Your job is ultimately to complete the implementations of the disassemble() function in disassemble.c and the execute_one_inst() function in processor.c as well as the store_mem(), load_mem(), and access_ok() functions in memory.c.  Right now, they only operate correctly for the or, ori, j, and syscall instructions.  By the time you’re finished, they should handle all of the instructions in the table above.

 

Part 1 (due 9/30)

For part 1, you will be implementing the disassembler.

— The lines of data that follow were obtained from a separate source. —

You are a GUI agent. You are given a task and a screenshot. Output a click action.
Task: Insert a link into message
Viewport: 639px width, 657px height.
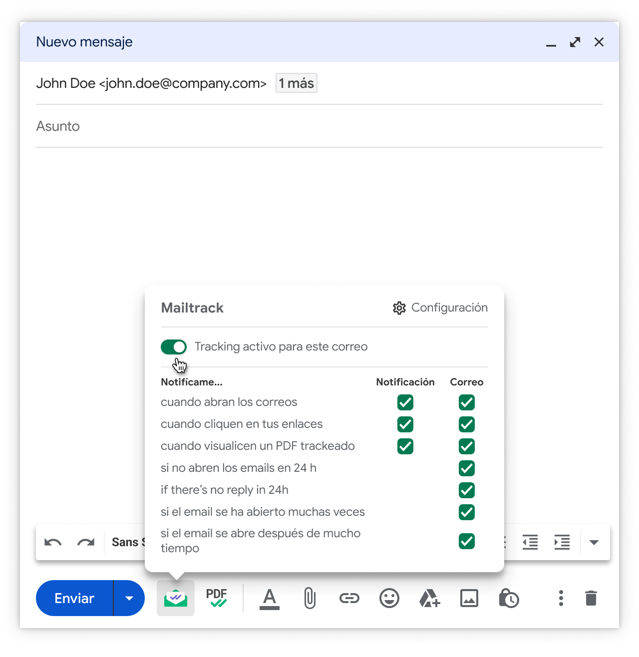(x=349, y=598)
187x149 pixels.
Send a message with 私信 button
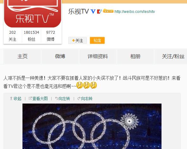(97, 40)
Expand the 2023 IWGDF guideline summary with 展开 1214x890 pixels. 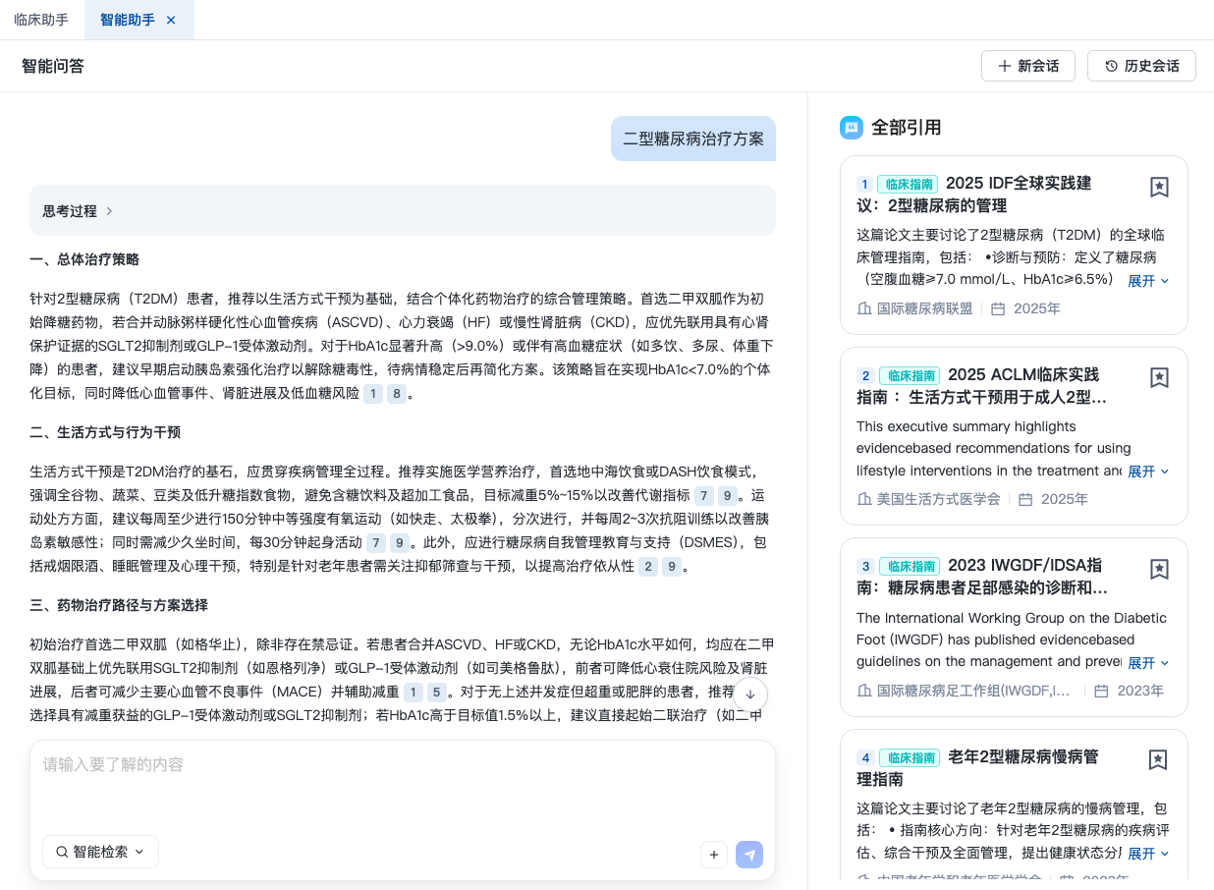tap(1148, 663)
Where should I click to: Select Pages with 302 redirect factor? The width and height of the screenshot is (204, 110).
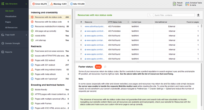pyautogui.click(x=50, y=60)
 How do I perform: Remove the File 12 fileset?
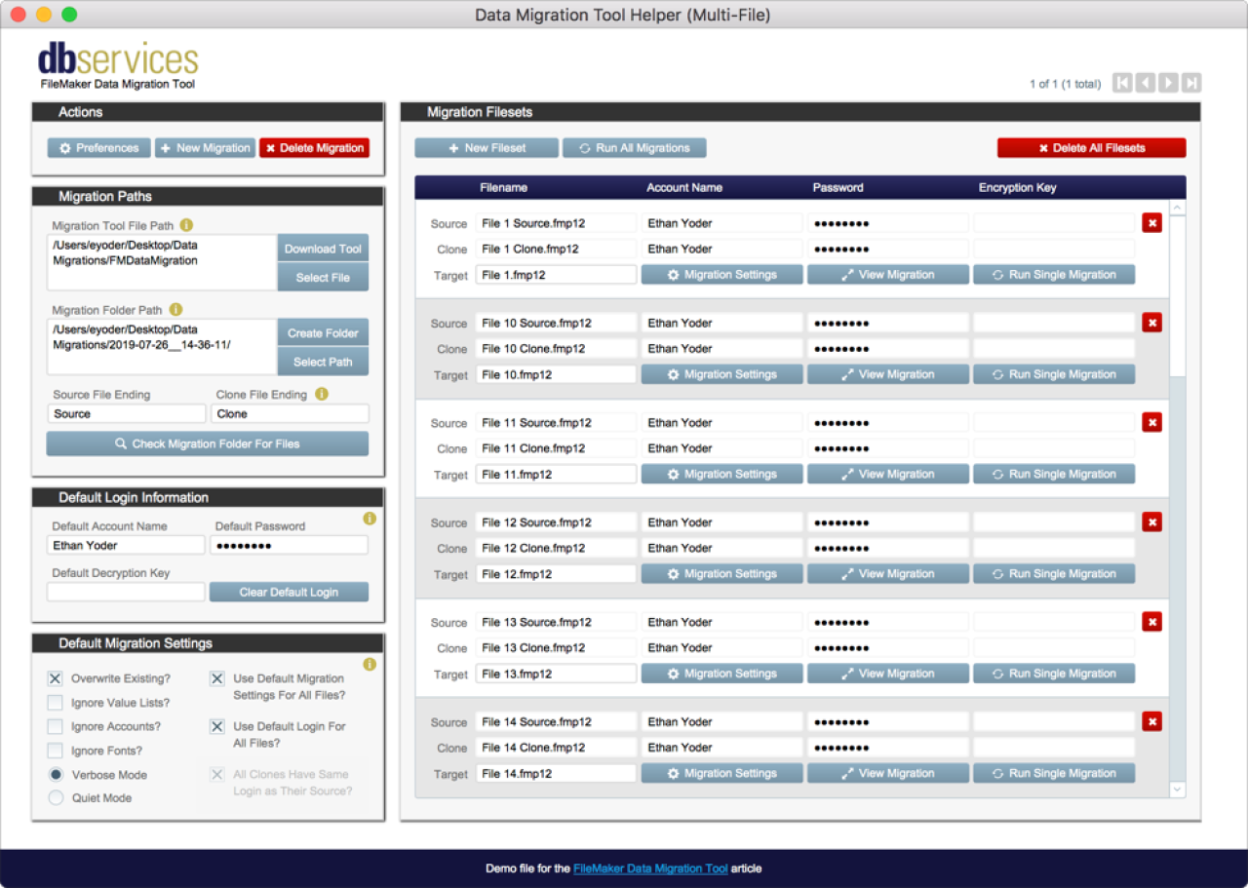coord(1151,521)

  1. Print the instruction name.  If the instruction has arguments, print a tab (\t).
  2. Print all arguments, following the order and formatting given in the INSTRUCTION column of the table above.
  1. Arguments are generally comma-separated (lw/sw, however, also use parentheses), but are not separated by spaces.
  2. Register arguments are printed as a $ followed by the register number, in decimal (e.g. $0 or $31).
  3. Zero-extended immedates (e.g. for ori) are printed as lowercase hexadecimal numbers with a leading 0x but without extra leading zeros (e.g. 0x0 or 0xffff).
  4. Jump addresses should be printed like zero-extended immediates, but multiplied by 4 first.  (Assume the upper 4 bits of PC+4 are zero.)
  5. Sign-extended immediates (e.g. for addiu, sw, or beq) are printed as signed decimal numbers (e.g. -12 or 48).  For branch offsets, multiply the offset by 4.
  6. Shift amounts (e.g. for sll) are printed as unsigned decimal numbers (e.g. 0 or 31).
  1. Print a newline (\n) at the end of an instruction.
  2. We will be using an autograder to grade this task.  If your output differs from ours due to formatting errors, you will not receive credit.
  3. We have provided a disassembly test for you.  Since a test is only covering a subset of possible senarios, however, passing this test does not mean that your code is bug free.  You should identify the corner cases and test them yourself.

 

Run the disassembly test by typing in “make disasmtest”.  If your disassembly matches the output, you will get a “DISASSEMBLY TEST PASSED!” message.

 

$ cd ~/work/proj2

$ make disasmtest

./mips-sim -d mipscode/insts > insts.dump

DISASSEMBLY TEST PASSED!

 

If your disassembly does not match the output, you will get the difference between the reference output and your output, and a “DISASSEMBLY TEST FAILED!” message.  Make sure you pass this test before submitting your first task.

 

$ cd ~/work/proj2

$ make disasmtest

./mips-sim -d mipscode/insts > insts.dump

56c56

< 000010dc: addiu        $30,$0,0x11

---

> 000010dc: addiu        $30,$0,11

66c66

< 00001104: bne        $4,$5, 44

---

> 00001104: bne        $4,$5,44

DISASSEMBLY TEST FAILED!

 

STOP.  You have now done enough work for part 1, due on the 30th. For the part 1, push your submission in the directory proj2 with the tag proj2-1.

 

To reiterate, your submission for part 1 should include proj2/disassemble.c (along with the other files provided in the skeleton) and be tagged as proj2-1. (If you do not follow these instructions you will not get credit for this part of the project)

 

 

Part 2 (due 10/7)

If you have not been checking piazza, there is a FAQ there that contains some clarifications about how memory works, as well as some other frequently asked questions that might be useful for you.

 

Please only modify disassemble.c/h, processor.c/h, and memory.c/h. If you have need of other helper functions please add them to one of those files, as they are the only ones that will be copied over from your submission. If you submitted other files for part 1, and as a result of not including them in compilation, your code does not compile, please email me at jferguson@berkeley.com. There will be no penalty for doing so because this was not made clear earlier, but I will have to modify the Makefile in order to run these submissions.

 

Lastly, sltiu is supposed to treat both of its operands as unsigned, however, we have been telling people to only treat R[rs] as unsigned. Because this is a late update, we will be accepting either implementation as correct for sltiu.

 

Your second task will be to actually implement the remaining instructions in the processor.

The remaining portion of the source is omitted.